That functionality is great to have.
However, I think making a patch like that a part of the corelib is a mistake:
That’s something you look at and go ‘holy shit that’s incomprehensible’! Don’t get me wrong: as a case study, this is great. If that is the best we can do, then I would suggest the outcome of this case study is that VL just isn’t good at lowlevel things like binary search. Too bad, but that seems to be the case. I would strongly suggest writing that up in C# and removing this from the corelib, having it in there 1) is daunting (even for me, much more so for newcomers) 2) encourages the bad practice of using VL for stuff VL is not good at.
hi @dominikKoller,
the messy looking part in that patch is there to catch corner cases and errors. so i disagree here, the core of the algorithm is quite beautiful in VL and proves that VL is much more than only a high level prototyping environment. if you are scared by it or you don’t understand that patch, just ignore it. and i strongly disagree in generalized statements like “VL just isn’t good at lowlevel things like binary search. Too bad, but that seems to be the case.” that’s simply not true and might confuse beginners.

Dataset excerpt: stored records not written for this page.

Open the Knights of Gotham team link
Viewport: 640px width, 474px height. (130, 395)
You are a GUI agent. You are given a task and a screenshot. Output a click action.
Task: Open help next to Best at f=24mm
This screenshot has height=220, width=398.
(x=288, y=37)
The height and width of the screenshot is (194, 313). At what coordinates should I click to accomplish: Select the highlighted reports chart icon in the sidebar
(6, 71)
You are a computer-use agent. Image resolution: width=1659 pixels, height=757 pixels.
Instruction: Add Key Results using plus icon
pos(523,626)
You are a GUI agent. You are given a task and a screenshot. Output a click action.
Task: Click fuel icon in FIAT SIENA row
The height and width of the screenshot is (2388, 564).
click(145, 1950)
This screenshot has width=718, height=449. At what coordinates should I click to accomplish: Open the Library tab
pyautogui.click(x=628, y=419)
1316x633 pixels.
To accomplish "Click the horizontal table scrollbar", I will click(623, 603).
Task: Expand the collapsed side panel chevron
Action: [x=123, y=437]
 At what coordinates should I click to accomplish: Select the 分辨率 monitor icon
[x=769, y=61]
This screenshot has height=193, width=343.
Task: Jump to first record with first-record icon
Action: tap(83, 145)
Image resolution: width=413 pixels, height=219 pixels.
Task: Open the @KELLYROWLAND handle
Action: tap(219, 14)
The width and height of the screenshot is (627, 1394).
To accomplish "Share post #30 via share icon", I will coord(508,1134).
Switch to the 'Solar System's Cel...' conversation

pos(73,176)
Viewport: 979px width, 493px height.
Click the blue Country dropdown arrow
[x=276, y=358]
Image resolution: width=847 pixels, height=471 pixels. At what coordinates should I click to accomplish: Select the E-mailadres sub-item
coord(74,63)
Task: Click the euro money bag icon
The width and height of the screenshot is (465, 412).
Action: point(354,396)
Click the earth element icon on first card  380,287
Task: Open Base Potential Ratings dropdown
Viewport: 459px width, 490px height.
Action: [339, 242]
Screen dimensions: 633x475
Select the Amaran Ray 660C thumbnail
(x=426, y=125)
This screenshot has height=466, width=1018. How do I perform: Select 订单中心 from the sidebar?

however, i agree that it could be patched in a cleaner looking way by separating the parts of the algorithm into smaller operations.
You need to show us that, though. Everyone is looking at the patches you make to see if VL is any good! I guess all I want to say is that this current patch gives people (me inc) reason to believe that VL is not good at lowlevel things like binary search (whether true or not).
As for me, I need to see it before I believe it!
sebluser gave it a shot in the chat, just posting here to keep the discussion going.